PCA - what do I do with its results?
Pergunta
I have a data set with more than 20 features, and I applied PCA:
M.fit_transform(all_data)
variance = M.explained_variance_ratio_
var = np.cumsum(np.round(M.explained_variance_ratio_, decimals=3)*100)
plt.ylabel('% Variance Explained')
plt.xlabel('# of Features')
plt.title('PCA Analysis')
plt.ylim(30,102.5)
plt.plot(var, marker="s")
plt.show()
Printing the var
variable, I get
array([ 89., 100., 100., 100., 100., 100., 100., 100., 100., 100.])
I understand this tells us that the variance is explained by 2 features.
So I calculated it again, now the 2 components:
from sklearn.decomposition import PCA
M = PCA(n_components = 2)
X = M.fit_transform(all_data)
plt.scatter(X[:,0],X[:,1])
And this gives a "random looking plot". I understand that the data was changed during the PCA process.
What can I do with this information? How will this help me understand the data?
Is it useful per se? Is it useful as a preparation method for other methods? Which ones can I try?
Solução
What can I do with this information?
- You can do a lot of things with this data. You can visualize it, you can use the vectors for prediction or regression, whatever the task at hand. However, there are a few restrictions of PCA that you need to keep in mind. For eg. its very memory intensive, so you need to have a "lot" of RAM to use PCA on certain data-sets.
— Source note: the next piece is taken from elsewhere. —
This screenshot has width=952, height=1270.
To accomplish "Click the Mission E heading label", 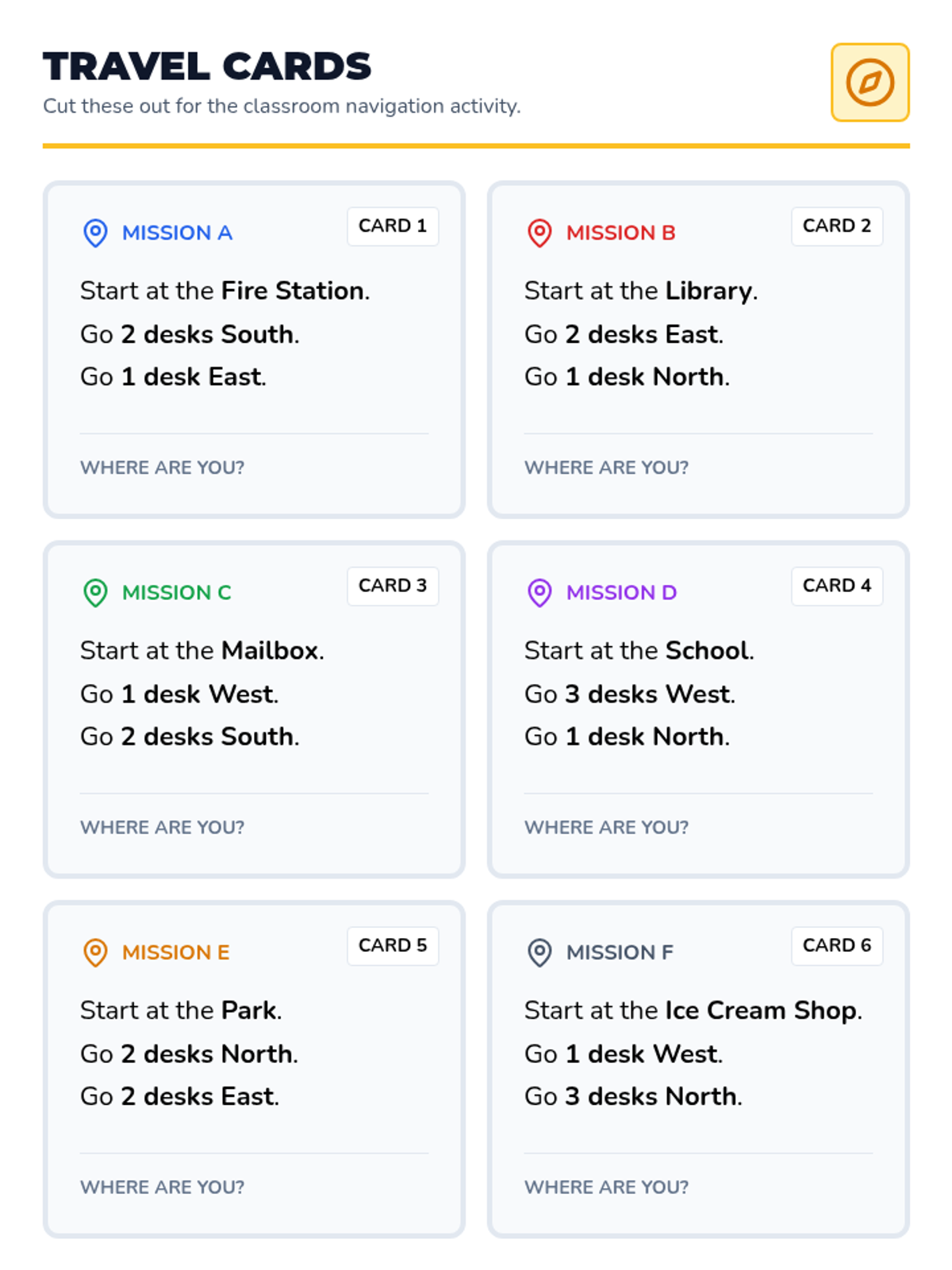I will tap(176, 952).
How will this help me understand the data?
- You can visualize the data like this (image is taken from http://www.nlpca.org/pca_principal_component_analysis.html):
With reference to the above image, you can see that the data-points can be clearly separated into different clusters. Using this, you can apply K-Means and get different cluster centres. Using these cluster centres, you can further investigate and find additional insights.
Is it useful per see?
- PCA is a dimensionality reduction technique which is very memory intensive.
- If you have the required memory, you can easily reduce the number of features by 50-80 %, while still retaining a good amount of information. For eg, we can reduce 100 features to 20-30 features which contain maximum amount of information.
- While performing PCA, it's important to check if the matrix computation can be done with the RAM that you have, otherwise, you can check out Iterative - PCA.
Is it useful as a preparation method for other methods?
- It is very useful as a preparation method for clustering and visualization.
- Please refer this link : https://qiita.com/bmj0114/items/db9145a707cb6ed13201
Which ones can I try?
- You can try the example given in the link above.